*Materials provided*.
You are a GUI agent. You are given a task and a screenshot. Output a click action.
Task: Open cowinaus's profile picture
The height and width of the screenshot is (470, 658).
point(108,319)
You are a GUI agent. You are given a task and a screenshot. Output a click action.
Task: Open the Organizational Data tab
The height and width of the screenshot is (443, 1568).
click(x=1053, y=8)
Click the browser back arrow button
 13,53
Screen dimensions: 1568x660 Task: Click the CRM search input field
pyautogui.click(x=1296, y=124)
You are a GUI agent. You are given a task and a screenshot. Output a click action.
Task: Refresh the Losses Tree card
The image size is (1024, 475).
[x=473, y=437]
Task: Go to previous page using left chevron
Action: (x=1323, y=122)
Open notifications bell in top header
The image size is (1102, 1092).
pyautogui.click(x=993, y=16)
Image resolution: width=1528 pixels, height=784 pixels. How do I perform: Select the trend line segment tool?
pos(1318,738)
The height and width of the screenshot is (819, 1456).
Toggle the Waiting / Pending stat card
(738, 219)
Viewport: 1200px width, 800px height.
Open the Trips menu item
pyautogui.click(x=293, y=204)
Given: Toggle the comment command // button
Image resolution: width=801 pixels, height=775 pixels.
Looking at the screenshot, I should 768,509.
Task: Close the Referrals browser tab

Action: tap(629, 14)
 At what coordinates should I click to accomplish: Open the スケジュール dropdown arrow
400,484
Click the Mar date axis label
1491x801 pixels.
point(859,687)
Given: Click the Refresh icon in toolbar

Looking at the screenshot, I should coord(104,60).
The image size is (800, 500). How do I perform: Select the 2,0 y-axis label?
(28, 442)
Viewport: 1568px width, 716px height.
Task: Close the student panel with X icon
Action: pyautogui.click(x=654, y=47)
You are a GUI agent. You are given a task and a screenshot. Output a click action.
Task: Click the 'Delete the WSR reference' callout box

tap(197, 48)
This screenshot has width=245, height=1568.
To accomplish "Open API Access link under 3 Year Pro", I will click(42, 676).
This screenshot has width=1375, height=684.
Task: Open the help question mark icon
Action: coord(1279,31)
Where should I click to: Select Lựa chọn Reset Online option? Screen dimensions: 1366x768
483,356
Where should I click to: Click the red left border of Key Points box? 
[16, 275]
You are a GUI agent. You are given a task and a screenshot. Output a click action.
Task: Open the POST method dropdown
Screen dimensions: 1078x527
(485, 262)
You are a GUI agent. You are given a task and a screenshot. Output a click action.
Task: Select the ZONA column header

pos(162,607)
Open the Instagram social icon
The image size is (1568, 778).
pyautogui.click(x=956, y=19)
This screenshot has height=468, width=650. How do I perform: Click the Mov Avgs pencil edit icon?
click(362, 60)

*About this exercise*. Transcribe the full listing exactly, leaving out no line.

*Answer section*.
You are a GUI agent. You are given a task and a screenshot. Output a click action.
Task: Open cowinaus's profile picture
The height and width of the screenshot is (470, 658).
point(108,319)
You are a GUI agent. You are given a task and a screenshot. Output a click action.
Task: Open the Organizational Data tab
The height and width of the screenshot is (443, 1568).
click(x=1053, y=8)
Click the browser back arrow button
 13,53
Screen dimensions: 1568x660 Task: Click the CRM search input field
pyautogui.click(x=1296, y=124)
You are a GUI agent. You are given a task and a screenshot. Output a click action.
Task: Refresh the Losses Tree card
The image size is (1024, 475).
[x=473, y=437]
Task: Go to previous page using left chevron
Action: (x=1323, y=122)
Open notifications bell in top header
The image size is (1102, 1092).
pyautogui.click(x=993, y=16)
Image resolution: width=1528 pixels, height=784 pixels. How do I perform: Select the trend line segment tool?
pos(1318,738)
The height and width of the screenshot is (819, 1456).
Toggle the Waiting / Pending stat card
(738, 219)
Viewport: 1200px width, 800px height.
Open the Trips menu item
pyautogui.click(x=293, y=204)
Given: Toggle the comment command // button
Image resolution: width=801 pixels, height=775 pixels.
Looking at the screenshot, I should 768,509.
Task: Close the Referrals browser tab

Action: tap(629, 14)
 At what coordinates should I click to accomplish: Open the スケジュール dropdown arrow
400,484
Click the Mar date axis label
1491x801 pixels.
point(859,687)
Given: Click the Refresh icon in toolbar

Looking at the screenshot, I should coord(104,60).
The image size is (800, 500). How do I perform: Select the 2,0 y-axis label?
(28, 442)
Viewport: 1568px width, 716px height.
Task: Close the student panel with X icon
Action: pyautogui.click(x=654, y=47)
You are a GUI agent. You are given a task and a screenshot. Output a click action.
Task: Click the 'Delete the WSR reference' callout box

tap(197, 48)
This screenshot has width=245, height=1568.
To accomplish "Open API Access link under 3 Year Pro", I will click(42, 676).
This screenshot has width=1375, height=684.
Task: Open the help question mark icon
Action: coord(1279,31)
Where should I click to: Select Lựa chọn Reset Online option? Screen dimensions: 1366x768
483,356
Where should I click to: Click the red left border of Key Points box? 
[16, 275]
You are a GUI agent. You are given a task and a screenshot. Output a click action.
Task: Open the POST method dropdown
Screen dimensions: 1078x527
(485, 262)
You are a GUI agent. You are given a task and a screenshot. Output a click action.
Task: Select the ZONA column header

pos(162,607)
Open the Instagram social icon
The image size is (1568, 778).
pyautogui.click(x=956, y=19)
This screenshot has height=468, width=650. How do I perform: Click the Mov Avgs pencil edit icon?
click(362, 60)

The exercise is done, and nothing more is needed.